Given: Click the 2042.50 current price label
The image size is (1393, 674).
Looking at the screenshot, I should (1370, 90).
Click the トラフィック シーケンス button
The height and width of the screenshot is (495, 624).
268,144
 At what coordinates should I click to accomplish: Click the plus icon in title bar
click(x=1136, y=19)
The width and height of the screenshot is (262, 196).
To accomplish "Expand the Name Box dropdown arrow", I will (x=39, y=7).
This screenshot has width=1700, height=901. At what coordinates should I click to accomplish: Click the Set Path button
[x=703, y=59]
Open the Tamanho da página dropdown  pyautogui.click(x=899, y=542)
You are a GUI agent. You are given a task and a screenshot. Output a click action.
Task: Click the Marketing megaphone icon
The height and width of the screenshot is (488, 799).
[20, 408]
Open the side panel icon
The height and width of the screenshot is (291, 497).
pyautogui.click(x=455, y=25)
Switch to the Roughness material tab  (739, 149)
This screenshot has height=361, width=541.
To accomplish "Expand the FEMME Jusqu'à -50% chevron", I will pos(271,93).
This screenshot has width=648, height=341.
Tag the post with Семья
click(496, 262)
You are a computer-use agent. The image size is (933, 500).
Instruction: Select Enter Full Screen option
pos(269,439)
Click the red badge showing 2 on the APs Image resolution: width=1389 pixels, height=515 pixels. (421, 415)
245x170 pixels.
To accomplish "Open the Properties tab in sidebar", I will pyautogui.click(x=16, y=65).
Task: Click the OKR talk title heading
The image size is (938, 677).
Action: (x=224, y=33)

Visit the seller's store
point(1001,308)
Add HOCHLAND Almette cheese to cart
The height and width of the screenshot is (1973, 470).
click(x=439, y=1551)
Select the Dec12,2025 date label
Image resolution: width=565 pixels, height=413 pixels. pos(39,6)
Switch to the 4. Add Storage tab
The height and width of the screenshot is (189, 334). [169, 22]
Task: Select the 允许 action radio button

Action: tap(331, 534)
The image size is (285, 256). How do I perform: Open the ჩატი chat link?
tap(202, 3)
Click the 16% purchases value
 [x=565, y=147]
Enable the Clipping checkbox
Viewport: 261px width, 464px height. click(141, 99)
____
» **Directions for this task**
Some lines in the material contain "will". Show all of them.

» **Response box**
To accomplish "Expand the Name Box dropdown arrow", I will (x=39, y=7).
To accomplish "Expand the FEMME Jusqu'à -50% chevron", I will pos(271,93).
To accomplish "Open the Properties tab in sidebar", I will pyautogui.click(x=16, y=65).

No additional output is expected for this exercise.